Thursday, December 4, 2014

Photographing Wildwood



PHOTOGRAPHER’S JOURNAL: We checked the weather forecast carefully before embarking: Monday, cloudy chance of rain; Tuesday, rain likely; Wednesday, partly cloudy chance of rain. Temperatures, 40s to 50s. The trip was on. A perfect December stretch to photograph old boardwalks on the Jersey Shore! Would anything be left after the repeated wooing and betrayal of generations of tourists and the savaging of storms? Our mission was to capture what came our way.

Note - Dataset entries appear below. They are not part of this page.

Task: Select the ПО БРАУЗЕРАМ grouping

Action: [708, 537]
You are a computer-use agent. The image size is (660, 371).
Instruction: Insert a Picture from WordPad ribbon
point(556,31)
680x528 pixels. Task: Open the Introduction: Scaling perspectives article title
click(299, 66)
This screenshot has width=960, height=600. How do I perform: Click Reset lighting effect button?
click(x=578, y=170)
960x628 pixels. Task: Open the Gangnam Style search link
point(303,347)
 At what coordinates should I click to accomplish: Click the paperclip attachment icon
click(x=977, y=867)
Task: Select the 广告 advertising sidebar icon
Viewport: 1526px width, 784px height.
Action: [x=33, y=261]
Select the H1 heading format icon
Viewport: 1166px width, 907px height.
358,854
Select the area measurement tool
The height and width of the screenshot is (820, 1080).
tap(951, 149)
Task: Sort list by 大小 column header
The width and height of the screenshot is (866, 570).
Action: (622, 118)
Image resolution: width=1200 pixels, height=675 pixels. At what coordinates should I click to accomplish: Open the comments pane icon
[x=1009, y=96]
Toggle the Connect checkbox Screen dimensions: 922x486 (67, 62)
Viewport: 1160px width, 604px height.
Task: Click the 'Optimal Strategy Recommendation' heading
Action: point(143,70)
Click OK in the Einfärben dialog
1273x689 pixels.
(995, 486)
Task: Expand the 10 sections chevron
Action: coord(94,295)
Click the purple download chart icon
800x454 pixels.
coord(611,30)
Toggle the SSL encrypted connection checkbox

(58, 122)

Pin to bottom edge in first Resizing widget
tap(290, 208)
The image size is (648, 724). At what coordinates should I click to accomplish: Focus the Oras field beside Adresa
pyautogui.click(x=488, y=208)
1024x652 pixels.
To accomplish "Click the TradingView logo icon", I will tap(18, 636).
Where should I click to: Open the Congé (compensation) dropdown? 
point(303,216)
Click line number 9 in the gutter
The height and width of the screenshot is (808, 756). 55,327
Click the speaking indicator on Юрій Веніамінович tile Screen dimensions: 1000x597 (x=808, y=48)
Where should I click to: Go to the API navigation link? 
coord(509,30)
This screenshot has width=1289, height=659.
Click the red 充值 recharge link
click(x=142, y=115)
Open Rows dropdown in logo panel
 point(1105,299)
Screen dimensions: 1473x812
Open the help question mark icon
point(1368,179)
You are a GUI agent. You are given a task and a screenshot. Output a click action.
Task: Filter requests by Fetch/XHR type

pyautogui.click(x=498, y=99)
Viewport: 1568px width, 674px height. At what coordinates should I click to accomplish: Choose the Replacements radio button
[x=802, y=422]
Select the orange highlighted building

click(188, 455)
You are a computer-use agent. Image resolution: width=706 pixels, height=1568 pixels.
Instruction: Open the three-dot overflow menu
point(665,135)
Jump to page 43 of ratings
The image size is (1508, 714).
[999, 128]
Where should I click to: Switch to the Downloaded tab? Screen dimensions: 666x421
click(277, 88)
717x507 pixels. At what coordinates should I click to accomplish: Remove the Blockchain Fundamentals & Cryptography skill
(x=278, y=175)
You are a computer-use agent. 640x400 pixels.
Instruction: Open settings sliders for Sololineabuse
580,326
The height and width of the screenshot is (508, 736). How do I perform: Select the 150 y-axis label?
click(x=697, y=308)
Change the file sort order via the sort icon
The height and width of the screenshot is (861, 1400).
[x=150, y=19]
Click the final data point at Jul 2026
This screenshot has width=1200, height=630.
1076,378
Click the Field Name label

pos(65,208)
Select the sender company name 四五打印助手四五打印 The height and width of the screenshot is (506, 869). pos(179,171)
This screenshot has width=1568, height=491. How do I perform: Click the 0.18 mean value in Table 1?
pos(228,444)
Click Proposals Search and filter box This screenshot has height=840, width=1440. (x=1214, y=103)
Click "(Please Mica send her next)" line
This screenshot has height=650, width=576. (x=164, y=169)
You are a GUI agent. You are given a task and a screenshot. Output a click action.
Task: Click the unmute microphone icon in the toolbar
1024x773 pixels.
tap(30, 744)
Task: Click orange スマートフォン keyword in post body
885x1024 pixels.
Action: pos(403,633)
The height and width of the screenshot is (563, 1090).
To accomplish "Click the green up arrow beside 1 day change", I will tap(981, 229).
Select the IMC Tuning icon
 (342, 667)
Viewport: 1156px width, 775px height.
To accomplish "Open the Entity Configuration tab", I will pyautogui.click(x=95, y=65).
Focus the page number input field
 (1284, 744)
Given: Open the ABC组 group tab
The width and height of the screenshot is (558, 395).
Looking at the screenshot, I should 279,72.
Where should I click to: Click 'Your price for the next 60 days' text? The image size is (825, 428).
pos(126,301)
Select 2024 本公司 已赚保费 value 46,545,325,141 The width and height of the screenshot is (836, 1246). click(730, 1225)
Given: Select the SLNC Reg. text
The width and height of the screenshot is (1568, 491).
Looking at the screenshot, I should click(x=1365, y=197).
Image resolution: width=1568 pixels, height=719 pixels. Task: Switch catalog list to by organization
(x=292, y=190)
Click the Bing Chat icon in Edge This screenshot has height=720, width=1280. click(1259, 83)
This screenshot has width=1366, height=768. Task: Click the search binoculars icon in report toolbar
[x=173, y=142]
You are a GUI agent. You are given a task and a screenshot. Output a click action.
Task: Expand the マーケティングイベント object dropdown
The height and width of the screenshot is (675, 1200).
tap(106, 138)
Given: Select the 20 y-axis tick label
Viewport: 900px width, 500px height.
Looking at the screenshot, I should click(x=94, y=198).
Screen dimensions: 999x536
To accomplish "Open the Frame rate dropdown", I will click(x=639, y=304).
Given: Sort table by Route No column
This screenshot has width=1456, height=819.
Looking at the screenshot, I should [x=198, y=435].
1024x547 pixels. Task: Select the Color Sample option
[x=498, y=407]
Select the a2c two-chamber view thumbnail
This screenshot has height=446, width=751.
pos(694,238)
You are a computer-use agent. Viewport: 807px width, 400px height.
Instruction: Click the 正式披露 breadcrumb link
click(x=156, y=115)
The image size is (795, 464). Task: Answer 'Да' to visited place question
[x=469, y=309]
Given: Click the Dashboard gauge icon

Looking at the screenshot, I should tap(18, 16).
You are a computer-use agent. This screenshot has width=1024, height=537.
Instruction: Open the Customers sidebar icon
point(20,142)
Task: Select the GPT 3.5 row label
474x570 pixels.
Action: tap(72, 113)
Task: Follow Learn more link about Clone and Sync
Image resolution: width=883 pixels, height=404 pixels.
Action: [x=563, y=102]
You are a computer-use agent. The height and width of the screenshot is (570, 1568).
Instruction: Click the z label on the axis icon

We came from opposite directions and met in Wildwood where land struggles to stay above water. Wildwood is a grid; street after identical street of bland white houses, empty motels and fenced off parking lots. It is a ghost town in December, but The Candlelight Inn was an oasis of Victorian fine frumpery, and we, it’s only guests, were welcomed warmly. Even without steady guests, everything was dusted immaculately, glassware glistened, paneling darkly glowed. 

I meant to photograph the dining room. But for electrification of beautiful glass fixtures it was as it might have been in 1890. We managed to make time for an excellent breakfast in that room. The owners told us they had bought the house intact, and my understanding was that it had been that way through several long tenures. We might well have spent time photographing inside the B&B, but we didn’t.